|
1. Wissenschaftspreis der GRPG Pressemeldung
Der 1. Wissenschaftspreis der Gesellschaft für Recht und Politik
im Gesundheitswesen (GRPG) wurde in Leipzig an Rechtsanwalt Dr. Dieter
Barth, München, für seine Arbeit "Mediziner-Marketing. Vom
Werbeverbot zur Patienteninformation. Eine rechtsvergleichende und interdisziplinäre
Studie zur Kommunikation zwischen Patienten und Ärzten" übergeben.

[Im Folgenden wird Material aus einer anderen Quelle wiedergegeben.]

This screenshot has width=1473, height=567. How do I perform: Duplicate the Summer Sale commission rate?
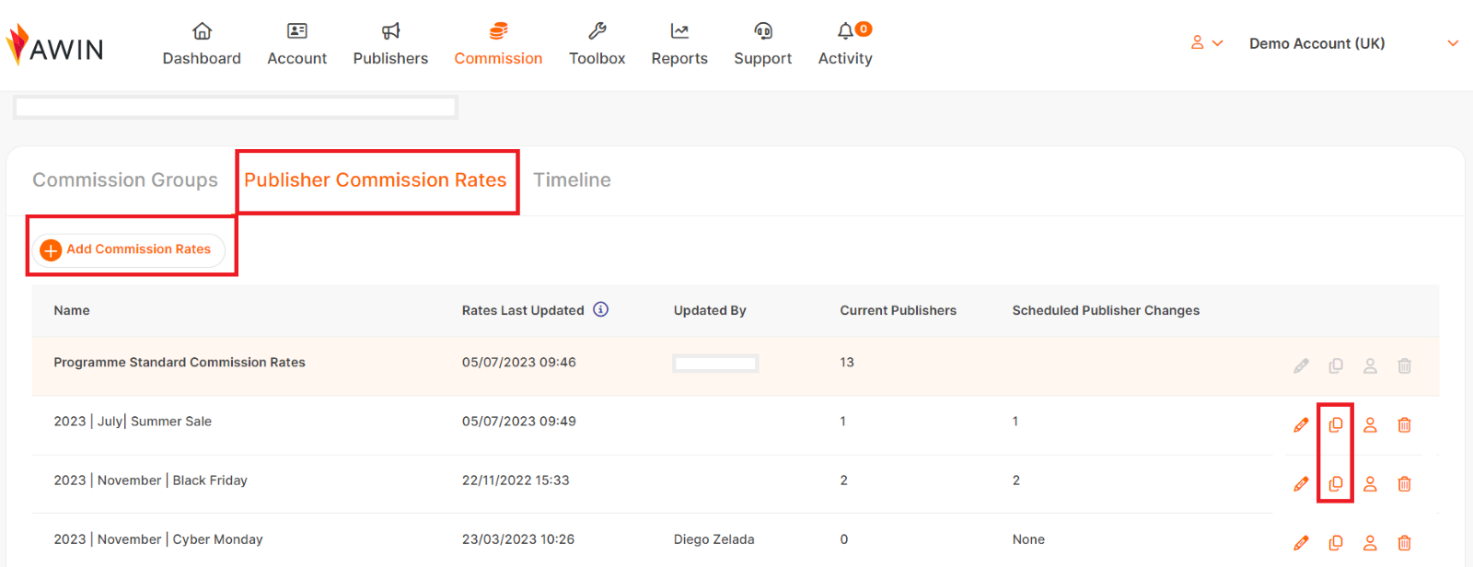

In seiner Arbeit stellt Barth die Grundrechte der Patienten auf Information
als Grundlage einer freien Arztwahl in den Vordergrund. Danach kann nur
ein informierter Patient frei und selbstbestimmt seinen Behandler und die
Behandlung wählen. Genauso wie dem Patient bei der ärztlichen
Behandlung Diagnose, Verlauf und Risiken offengelegt werden müssen,
setzt nach Barth eine freie Arztwahl Informationen über die Struktur-,
Prozeß- und Ergebnisqualität des Behandlers voraus. Werden ihm
solche Informationen durch ein ärztliches Standesrecht vorenthalten,
liegt nach Barth ein verfassungswidriger Eingriff in das Patientengrundrecht
der freien Arztwahl vor.
Der Wissenschaftspreis der GRPG ist mit 10 000 DM dotiert und wurde
in diesem Jahr von der Unternehmensberatung Schitag Ernst & Young,
Unternehmensberatung GmbH, München gesponsert. Der Wissenschaftspreis
wird bevorzugt an Nachwuchswissenschaftler vergeben, wobei das Thema der
Arbeit den Zielen der GRPG entsprechen soll. Die Gesellschaft für
Recht und Politik im Gesundheitswesen hat sich die Förderung des interdisziplinären
Austausches und der wissenschaftlichen Auseinandersetzung auf den verschiedenen
Gebieten des Gesundheits- und Sozialrechtes, aber auch im Bereich der Gesundheits-
und Sozialpolitik zum Ziel gesetzt. Durch eine Vertiefung rechtlicher,
volkswirtschaftlicher, ethischer und medizinischer Gesichtspunkte will
die GRPG zu einer Verbesserung des gegenseitigen Verständnisses im
Gesundheitswesen beitragen.
Dieter Barth: Mediziner-Marketing. Vom Werbeverbot zur Patienteninformation.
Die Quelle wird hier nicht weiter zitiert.